Around 1000 refugees and asylum seekers from around Australia travelled to Canberra on 5 August, with several hundred staging another protest in Sydney the following week.
The most any of the 30,000 refugees who arrived by boat after 13 August 2012 can get is a Temporary Protection Visa (TPV) or a Safe Haven Enterprise Visa (SHEV). This means they are denied the right to bring partners or children to join them, and must re-apply after three or four years when their visa expires. If they cannot prove they still require protection as a refugee, they face being sent back.
“When I left from Bangladesh I left my daughter who was five years old and I left my wife. Six years is too long without my family, many of us have this problem,” one told the rally.
The re-election of the Coalition government means they face at least another three years before any will receive permanent residency and be able to apply for family reunion. Labor remains committed to abolishing TPVs and SHEVs.
The protests are the largest refugee-organised demonstrations in years, uniting refugees and asylum seekers from across the Iraqi, Afghan, Sudanese, Bangladeshi, Rohingya and many other communities.
Life on a temporary visa means refugees live with continuing uncertainty. And the “Fast Track” changes the Liberals introduced in 2014 also means more and more asylum seekers have been refused refugee status.

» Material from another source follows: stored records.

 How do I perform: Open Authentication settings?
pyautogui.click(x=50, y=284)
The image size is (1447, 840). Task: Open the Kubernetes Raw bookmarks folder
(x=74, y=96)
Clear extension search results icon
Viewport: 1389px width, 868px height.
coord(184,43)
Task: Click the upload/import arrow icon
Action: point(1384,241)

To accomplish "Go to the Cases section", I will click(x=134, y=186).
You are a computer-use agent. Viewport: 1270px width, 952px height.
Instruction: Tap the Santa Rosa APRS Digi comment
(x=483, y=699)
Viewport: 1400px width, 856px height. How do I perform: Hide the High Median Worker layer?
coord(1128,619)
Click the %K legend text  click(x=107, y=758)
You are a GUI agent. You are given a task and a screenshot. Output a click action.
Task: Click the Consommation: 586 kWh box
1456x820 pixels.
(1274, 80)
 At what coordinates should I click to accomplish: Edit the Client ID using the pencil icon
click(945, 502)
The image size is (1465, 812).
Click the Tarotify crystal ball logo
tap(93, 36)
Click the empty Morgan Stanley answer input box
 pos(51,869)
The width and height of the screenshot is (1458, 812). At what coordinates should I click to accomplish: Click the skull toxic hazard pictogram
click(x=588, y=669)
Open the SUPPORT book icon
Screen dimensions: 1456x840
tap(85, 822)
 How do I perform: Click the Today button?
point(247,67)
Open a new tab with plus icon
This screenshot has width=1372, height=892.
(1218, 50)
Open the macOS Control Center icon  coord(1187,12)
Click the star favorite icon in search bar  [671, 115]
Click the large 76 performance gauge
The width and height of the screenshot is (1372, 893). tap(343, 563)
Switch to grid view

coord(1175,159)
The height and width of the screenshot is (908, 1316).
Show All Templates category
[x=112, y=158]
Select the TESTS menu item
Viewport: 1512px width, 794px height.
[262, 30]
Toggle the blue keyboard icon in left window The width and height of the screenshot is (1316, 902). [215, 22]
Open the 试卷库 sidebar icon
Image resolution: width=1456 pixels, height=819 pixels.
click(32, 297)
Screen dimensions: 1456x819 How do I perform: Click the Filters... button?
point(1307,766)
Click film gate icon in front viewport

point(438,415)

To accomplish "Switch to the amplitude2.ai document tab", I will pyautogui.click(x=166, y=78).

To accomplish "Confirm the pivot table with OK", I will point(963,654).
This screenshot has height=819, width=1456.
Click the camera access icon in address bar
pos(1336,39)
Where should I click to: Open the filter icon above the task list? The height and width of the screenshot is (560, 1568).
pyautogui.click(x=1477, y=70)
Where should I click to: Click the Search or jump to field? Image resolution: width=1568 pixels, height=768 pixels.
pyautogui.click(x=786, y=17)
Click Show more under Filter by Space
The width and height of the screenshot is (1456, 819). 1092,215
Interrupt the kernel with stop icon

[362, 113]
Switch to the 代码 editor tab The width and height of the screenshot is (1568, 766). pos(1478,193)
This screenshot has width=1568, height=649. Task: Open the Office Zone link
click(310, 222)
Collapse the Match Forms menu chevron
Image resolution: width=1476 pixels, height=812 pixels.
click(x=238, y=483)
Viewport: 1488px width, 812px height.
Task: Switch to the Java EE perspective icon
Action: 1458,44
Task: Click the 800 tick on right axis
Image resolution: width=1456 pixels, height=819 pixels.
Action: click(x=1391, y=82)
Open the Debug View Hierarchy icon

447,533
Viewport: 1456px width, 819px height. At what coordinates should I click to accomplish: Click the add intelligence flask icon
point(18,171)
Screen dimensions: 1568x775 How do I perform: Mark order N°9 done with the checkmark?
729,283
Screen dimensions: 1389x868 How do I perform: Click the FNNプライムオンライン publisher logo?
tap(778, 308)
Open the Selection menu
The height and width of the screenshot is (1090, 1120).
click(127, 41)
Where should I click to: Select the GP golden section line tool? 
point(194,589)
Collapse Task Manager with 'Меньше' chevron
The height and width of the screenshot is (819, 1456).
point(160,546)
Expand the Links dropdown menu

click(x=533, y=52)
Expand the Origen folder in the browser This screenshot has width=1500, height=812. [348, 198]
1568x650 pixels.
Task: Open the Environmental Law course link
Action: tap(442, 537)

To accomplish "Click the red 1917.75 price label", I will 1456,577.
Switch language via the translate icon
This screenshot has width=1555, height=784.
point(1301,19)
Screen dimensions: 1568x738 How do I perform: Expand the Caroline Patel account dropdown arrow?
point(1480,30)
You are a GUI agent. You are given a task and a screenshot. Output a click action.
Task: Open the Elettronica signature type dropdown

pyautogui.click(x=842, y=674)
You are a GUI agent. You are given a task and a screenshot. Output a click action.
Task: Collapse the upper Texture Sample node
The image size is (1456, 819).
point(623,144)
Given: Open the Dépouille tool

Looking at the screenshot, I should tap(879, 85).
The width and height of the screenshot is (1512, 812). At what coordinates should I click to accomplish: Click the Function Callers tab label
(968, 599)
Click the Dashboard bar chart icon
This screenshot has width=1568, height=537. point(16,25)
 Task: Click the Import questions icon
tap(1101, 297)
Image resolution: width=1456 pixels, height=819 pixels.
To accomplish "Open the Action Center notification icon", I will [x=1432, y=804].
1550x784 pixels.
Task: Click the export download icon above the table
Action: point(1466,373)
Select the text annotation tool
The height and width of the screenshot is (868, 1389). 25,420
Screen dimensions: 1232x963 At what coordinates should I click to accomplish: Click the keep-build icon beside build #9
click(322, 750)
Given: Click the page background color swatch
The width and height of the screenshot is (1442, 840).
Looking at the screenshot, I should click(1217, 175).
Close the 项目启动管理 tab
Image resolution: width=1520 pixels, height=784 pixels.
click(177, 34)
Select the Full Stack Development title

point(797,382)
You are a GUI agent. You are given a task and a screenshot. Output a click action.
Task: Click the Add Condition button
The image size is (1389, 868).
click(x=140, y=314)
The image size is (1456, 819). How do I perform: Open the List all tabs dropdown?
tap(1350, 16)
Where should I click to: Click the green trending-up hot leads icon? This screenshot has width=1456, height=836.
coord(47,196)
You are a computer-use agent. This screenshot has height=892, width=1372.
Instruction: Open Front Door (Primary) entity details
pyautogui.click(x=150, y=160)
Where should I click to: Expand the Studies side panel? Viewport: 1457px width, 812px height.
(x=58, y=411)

“People who got rejected through this unfair process, they have to leave Australia. They are victims as well of this unfair policy,” Kaib, an Iraqi refugee, said. Rusul, who grew up in Iraq, explained that, “I’m married to an Iraqi refugee who has been here for six years now and was found to be a genuine refugee and is on a SHEV visa. We have a baby daughter, but I don’t know how to plan for our future because we don’t know if he’s going to be staying her permanently.
“Some of the refugees haven’t seen their families for eight years. I really hope the government listens and grants everyone permanent residency. They’ve suffered enough.”